Task directions - Repeat verbatim, and only, the lines of the data below, beginning at the line that contains "Where should I click to: Launch" and stopping after the line that contains "The height and width of the screenshot is (526, 1467).".

Dataset content -
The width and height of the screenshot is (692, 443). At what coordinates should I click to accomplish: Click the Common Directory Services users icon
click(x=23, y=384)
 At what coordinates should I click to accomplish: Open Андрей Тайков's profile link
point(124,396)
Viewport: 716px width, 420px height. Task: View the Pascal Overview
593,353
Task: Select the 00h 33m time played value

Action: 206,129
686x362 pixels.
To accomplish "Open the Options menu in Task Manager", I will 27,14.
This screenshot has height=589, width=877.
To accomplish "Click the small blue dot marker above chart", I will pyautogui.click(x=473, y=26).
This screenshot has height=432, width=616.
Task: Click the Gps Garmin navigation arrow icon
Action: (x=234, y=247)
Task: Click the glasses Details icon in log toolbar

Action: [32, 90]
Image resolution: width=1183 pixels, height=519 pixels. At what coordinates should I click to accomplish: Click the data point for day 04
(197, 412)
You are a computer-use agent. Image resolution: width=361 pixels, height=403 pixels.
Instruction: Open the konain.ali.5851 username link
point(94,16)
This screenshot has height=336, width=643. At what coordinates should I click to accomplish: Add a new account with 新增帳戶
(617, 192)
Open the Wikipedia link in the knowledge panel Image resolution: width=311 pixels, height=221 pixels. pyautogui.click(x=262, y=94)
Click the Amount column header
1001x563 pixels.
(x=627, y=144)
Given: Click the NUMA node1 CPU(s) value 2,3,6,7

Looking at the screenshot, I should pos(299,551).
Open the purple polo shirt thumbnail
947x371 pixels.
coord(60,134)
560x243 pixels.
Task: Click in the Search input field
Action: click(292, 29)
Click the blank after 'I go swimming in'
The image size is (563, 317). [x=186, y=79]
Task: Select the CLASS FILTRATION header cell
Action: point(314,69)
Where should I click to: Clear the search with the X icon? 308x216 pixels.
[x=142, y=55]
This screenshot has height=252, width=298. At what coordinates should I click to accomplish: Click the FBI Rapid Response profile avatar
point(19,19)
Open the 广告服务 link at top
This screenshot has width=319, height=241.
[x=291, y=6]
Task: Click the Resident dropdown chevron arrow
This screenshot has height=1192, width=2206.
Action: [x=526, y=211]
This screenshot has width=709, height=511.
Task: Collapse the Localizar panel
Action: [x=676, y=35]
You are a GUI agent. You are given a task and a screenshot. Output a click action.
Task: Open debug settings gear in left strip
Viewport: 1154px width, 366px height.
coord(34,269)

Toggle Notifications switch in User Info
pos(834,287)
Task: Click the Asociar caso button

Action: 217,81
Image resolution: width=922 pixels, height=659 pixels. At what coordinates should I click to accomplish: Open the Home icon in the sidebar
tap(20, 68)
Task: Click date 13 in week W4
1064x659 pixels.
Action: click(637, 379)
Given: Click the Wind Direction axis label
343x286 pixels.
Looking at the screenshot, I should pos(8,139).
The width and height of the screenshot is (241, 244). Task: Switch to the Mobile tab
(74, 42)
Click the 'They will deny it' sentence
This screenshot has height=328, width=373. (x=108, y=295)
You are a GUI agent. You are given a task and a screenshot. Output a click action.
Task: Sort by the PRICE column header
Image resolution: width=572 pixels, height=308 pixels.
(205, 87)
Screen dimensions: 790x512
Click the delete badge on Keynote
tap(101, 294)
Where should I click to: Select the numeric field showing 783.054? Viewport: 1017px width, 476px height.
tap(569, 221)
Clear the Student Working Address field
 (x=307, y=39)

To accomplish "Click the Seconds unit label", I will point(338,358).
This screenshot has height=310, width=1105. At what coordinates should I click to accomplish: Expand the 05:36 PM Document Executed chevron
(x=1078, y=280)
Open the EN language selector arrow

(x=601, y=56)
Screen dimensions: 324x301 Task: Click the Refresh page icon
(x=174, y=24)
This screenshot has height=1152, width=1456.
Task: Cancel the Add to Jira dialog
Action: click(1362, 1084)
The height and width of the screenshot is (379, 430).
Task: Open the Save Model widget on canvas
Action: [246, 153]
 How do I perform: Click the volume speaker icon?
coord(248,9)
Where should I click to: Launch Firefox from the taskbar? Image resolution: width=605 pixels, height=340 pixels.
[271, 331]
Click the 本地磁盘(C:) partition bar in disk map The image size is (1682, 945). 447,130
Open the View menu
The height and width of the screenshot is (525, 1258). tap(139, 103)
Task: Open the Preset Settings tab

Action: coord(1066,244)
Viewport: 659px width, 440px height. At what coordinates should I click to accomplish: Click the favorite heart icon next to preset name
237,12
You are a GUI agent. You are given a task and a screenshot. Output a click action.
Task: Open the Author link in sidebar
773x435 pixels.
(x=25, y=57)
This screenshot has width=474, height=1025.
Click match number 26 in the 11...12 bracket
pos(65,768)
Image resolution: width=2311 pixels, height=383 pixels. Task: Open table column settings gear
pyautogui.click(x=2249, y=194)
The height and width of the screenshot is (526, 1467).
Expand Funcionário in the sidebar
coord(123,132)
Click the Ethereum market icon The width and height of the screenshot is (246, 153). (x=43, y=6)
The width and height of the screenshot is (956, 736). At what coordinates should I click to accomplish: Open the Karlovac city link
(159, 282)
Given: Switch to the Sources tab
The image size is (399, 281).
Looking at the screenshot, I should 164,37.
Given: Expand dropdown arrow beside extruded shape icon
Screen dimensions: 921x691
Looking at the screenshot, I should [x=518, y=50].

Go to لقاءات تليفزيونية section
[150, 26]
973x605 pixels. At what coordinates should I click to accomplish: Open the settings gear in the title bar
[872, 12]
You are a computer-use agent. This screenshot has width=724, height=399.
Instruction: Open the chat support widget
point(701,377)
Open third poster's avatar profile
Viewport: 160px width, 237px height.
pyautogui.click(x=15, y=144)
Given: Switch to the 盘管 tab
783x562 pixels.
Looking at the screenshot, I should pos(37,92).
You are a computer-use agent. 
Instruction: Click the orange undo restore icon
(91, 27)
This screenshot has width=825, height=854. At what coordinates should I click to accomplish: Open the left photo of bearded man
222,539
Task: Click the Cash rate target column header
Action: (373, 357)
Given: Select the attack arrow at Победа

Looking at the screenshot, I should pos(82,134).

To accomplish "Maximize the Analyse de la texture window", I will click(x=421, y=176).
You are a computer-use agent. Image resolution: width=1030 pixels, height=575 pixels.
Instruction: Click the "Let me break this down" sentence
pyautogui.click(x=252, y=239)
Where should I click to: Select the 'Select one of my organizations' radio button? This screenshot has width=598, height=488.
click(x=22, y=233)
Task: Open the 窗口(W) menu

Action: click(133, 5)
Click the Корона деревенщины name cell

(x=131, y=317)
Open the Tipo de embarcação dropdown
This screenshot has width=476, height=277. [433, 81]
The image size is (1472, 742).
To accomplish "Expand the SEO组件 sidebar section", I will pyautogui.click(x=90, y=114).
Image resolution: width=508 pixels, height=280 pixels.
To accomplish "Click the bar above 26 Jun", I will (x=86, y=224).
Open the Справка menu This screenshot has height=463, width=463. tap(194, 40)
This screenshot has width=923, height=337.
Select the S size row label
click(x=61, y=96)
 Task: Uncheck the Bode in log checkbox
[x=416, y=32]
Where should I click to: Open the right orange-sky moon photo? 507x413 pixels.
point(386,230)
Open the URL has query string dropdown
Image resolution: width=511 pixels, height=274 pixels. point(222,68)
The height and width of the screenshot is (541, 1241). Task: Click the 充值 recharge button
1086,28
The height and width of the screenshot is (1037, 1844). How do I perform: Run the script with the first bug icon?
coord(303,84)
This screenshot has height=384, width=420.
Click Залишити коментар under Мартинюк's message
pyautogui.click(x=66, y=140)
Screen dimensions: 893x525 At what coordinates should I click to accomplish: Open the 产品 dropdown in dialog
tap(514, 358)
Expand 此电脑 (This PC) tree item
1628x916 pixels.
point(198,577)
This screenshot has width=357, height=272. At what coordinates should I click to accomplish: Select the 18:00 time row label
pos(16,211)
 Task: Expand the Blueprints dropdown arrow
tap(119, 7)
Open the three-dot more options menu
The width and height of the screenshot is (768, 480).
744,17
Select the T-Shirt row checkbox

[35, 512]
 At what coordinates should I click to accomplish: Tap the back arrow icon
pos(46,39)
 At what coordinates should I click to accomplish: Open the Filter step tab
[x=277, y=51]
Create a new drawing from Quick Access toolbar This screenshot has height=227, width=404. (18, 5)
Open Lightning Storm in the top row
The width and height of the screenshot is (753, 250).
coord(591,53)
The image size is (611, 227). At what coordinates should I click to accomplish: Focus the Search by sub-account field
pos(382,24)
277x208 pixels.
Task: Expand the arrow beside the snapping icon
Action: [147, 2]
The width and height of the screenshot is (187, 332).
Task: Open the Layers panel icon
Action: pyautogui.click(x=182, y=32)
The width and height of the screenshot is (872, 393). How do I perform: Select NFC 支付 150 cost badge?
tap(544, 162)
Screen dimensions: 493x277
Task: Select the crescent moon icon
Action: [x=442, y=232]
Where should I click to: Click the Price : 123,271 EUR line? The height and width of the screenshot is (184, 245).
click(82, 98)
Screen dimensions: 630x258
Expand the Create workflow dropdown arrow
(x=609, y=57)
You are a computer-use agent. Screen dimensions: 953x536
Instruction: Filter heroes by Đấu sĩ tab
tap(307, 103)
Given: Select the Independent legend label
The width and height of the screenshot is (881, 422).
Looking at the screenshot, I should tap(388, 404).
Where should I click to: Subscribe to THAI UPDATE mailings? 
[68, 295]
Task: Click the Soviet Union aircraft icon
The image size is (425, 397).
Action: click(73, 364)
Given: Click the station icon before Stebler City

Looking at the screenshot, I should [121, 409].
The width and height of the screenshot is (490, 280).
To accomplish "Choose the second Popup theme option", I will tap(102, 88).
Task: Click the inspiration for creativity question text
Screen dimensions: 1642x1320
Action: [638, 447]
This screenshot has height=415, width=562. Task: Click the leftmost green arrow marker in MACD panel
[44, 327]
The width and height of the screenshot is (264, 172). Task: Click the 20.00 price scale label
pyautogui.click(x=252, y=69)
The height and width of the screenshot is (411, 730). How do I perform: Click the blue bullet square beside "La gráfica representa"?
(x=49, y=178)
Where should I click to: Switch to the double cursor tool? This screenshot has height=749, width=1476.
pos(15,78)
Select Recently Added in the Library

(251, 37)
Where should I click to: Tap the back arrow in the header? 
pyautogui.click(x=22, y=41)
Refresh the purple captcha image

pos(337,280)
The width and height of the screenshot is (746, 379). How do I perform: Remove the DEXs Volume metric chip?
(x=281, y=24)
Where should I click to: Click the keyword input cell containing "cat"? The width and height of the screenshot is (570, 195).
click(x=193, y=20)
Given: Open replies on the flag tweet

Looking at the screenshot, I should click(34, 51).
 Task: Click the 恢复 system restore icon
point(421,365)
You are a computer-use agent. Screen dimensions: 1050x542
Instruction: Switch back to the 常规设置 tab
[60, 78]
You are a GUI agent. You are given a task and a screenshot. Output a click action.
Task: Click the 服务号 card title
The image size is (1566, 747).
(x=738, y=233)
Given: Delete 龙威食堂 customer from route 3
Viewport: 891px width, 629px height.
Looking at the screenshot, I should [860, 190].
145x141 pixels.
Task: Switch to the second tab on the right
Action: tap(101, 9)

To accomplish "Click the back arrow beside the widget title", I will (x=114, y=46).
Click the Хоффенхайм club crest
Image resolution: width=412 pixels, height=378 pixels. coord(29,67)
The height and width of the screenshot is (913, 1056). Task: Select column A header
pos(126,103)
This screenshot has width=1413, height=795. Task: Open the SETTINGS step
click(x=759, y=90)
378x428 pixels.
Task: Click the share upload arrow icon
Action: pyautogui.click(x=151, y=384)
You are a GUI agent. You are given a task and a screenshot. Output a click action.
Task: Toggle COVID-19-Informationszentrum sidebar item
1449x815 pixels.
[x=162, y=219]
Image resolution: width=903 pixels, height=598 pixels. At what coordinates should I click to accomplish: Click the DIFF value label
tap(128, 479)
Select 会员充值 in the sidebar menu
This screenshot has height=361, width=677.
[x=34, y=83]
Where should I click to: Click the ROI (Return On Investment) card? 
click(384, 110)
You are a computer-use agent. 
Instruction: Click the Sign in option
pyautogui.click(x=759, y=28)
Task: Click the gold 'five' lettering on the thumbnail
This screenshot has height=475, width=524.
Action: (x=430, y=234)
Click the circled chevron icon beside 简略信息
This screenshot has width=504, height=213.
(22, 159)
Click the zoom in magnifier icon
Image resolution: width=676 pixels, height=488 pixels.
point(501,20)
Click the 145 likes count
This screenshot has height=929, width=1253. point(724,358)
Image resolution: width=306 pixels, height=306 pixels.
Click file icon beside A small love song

Answer to the problem -
Where should I click to: Launch Firefox from the taskbar? Image resolution: width=605 pixels, height=340 pixels.
[271, 331]
Click the 本地磁盘(C:) partition bar in disk map The image size is (1682, 945). 447,130
Open the View menu
The height and width of the screenshot is (525, 1258). tap(139, 103)
Task: Open the Preset Settings tab

Action: coord(1066,244)
Viewport: 659px width, 440px height. At what coordinates should I click to accomplish: Click the favorite heart icon next to preset name
237,12
You are a GUI agent. You are given a task and a screenshot. Output a click action.
Task: Open the Author link in sidebar
773x435 pixels.
(x=25, y=57)
This screenshot has width=474, height=1025.
Click match number 26 in the 11...12 bracket
pos(65,768)
Image resolution: width=2311 pixels, height=383 pixels. Task: Open table column settings gear
pyautogui.click(x=2249, y=194)
The height and width of the screenshot is (526, 1467).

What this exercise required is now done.